◆ Exercise brief
Transcribe the part of the Dietary Guidelines passage below that starts at "But the signers" and ends at "stick with it.".

◆ Document passage
────────
So, yes, we need to take drastic action to change the current trajectory of population health. But overhauling the Dietary Guidelines isn’t going to do it. To counter the market power and sophisticated techniques of the food industry to promote unhealthful eating, the public sector should be implementing measures commensurate with the gravity of our public health crisis—particularly when it comes to the industry’s deliberate practice of influencing lifelong eating patterns by heavily targeting their advertising to children. This starts with thorough integration of the Dietary Guidelines into public spaces where federal nutrition programs operate, but it should also manifest in stronger funding and support for policy, systems, and environmental changes within the private sector. Our health care system, in particular, would benefit enormously from greater investment in nutrition, both for the prevention and treatment of disease.

That’s the political economy of the matter.

Now, for the nutrition science. The ad calls for a “controlled carbohydrate eating approach” as a viable option for Americans. While there isn’t a set definition of a controlled carbohydrate diet, it sounds similar to carbohydrate counting—a legitimate dietary approach, endorsed by organizations like the American Diabetes Association, that can help people with type 2 diabetes manage their blood glucose. If the Dietary Guidelines were designed to cater to different chronic disease states (and they’re not), this would be reasonable enough. Controlled carbohydrate diets would, indeed, be a choice for Americans with diabetes.

But the signers of the letter aren’t just talking about diabetes; they’re talking about obesity, too. Which makes me think they’re not really talking about carbohydrate counting; they’re talking about low-carbohydrate, or low-carb, diets. Which would make a whole lot of sense for a company called Atkins Nutritionals. Unfortunately, there have been mixed results at best on the efficacy of low-carb diets, particularly when it comes to long-term health outcomes. And even where research shows promising results, the success of the low-carb diet depends on what you put on your plate instead—and your ability to stick with it.
────────
◆ Material supplied

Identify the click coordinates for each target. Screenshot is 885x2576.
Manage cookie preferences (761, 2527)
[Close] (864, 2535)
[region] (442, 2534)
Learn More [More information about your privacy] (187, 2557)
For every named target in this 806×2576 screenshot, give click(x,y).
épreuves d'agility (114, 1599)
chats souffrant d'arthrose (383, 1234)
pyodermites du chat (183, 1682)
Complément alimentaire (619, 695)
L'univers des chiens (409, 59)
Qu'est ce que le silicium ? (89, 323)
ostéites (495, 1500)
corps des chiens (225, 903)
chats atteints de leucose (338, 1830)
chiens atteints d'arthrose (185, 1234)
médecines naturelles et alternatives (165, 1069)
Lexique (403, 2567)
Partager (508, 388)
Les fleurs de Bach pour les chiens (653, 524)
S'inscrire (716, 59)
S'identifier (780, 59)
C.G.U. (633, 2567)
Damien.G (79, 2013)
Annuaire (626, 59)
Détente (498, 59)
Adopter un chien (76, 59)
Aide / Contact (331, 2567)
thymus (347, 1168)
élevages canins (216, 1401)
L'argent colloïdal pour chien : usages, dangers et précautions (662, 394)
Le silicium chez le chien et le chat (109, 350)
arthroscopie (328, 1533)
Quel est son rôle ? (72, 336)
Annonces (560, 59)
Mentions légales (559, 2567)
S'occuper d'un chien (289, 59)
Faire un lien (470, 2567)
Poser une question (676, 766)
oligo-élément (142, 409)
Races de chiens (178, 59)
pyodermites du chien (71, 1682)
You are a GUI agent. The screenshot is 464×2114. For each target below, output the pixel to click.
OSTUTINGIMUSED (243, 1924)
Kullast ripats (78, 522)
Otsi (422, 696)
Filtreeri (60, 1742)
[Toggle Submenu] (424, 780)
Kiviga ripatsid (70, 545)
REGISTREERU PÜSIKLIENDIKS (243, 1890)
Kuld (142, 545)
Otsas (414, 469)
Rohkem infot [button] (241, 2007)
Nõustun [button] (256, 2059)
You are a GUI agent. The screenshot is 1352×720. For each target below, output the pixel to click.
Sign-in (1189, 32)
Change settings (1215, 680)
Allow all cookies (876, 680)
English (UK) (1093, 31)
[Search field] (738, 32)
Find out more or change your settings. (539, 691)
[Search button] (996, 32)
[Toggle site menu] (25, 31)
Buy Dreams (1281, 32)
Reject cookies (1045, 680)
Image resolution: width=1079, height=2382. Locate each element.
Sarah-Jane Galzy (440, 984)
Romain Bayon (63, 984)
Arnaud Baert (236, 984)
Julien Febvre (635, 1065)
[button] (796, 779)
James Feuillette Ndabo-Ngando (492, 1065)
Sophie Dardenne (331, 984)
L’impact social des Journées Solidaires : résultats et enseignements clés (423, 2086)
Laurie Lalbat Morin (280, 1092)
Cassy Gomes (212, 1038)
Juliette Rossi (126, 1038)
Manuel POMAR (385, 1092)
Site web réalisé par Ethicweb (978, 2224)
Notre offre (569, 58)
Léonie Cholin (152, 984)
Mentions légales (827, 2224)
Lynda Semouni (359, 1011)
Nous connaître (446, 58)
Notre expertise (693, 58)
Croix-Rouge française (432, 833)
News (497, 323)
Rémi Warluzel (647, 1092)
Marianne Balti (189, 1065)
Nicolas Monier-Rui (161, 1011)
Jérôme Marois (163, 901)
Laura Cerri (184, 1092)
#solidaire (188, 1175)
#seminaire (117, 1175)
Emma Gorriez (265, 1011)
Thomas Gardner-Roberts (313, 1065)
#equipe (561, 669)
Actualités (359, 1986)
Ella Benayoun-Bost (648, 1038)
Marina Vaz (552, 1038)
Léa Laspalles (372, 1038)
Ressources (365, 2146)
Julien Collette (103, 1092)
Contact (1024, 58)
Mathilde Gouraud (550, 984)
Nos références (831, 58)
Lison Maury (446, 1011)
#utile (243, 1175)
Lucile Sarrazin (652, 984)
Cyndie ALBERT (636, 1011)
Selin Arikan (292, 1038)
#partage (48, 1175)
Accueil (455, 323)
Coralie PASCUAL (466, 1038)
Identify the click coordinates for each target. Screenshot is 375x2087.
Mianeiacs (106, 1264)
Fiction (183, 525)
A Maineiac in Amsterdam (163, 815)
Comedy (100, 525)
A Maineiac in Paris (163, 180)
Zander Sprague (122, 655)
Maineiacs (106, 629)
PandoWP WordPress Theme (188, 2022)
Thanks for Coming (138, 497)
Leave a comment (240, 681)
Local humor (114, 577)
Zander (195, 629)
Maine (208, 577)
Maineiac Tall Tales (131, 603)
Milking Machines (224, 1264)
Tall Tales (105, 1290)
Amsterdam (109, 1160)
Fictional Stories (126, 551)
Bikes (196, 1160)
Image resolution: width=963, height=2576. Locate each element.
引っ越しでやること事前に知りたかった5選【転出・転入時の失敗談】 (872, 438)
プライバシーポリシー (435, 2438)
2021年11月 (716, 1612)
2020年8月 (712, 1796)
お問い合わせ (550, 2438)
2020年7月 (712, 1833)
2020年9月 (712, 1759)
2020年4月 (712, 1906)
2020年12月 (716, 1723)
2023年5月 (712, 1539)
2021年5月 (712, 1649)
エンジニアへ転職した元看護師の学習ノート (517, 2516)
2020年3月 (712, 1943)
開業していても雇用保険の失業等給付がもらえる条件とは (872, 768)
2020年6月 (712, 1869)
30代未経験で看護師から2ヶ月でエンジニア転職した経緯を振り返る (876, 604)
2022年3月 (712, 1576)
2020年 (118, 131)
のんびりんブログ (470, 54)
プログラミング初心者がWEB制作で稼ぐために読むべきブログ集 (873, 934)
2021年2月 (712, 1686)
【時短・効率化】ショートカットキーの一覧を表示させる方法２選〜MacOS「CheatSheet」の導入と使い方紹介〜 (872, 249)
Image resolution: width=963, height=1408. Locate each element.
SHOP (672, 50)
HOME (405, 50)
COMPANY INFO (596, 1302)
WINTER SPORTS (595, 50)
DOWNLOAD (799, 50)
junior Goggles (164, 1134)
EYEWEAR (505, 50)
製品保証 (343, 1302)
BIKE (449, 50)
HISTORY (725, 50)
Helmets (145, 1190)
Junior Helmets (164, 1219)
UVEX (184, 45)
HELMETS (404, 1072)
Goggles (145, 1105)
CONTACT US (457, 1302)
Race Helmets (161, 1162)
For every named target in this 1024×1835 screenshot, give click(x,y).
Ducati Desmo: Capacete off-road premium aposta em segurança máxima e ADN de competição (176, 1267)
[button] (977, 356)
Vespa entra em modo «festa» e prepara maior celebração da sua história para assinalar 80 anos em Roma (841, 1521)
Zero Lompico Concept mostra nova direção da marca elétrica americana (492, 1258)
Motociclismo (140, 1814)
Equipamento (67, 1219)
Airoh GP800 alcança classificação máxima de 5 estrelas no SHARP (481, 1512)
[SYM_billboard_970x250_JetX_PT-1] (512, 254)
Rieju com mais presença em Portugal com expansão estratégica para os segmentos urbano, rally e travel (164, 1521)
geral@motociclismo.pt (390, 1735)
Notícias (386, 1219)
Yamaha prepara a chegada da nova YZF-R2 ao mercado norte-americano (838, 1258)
────────
◆ Answer to this problem
But the signers of the letter aren’t just talking about diabetes; they’re talking about obesity, too. Which makes me think they’re not really talking about carbohydrate counting; they’re talking about low-carbohydrate, or low-carb, diets. Which would make a whole lot of sense for a company called Atkins Nutritionals. Unfortunately, there have been mixed results at best on the efficacy of low-carb diets, particularly when it comes to long-term health outcomes. And even where research shows promising results, the success of the low-carb diet depends on what you put on your plate instead—and your ability to stick with it.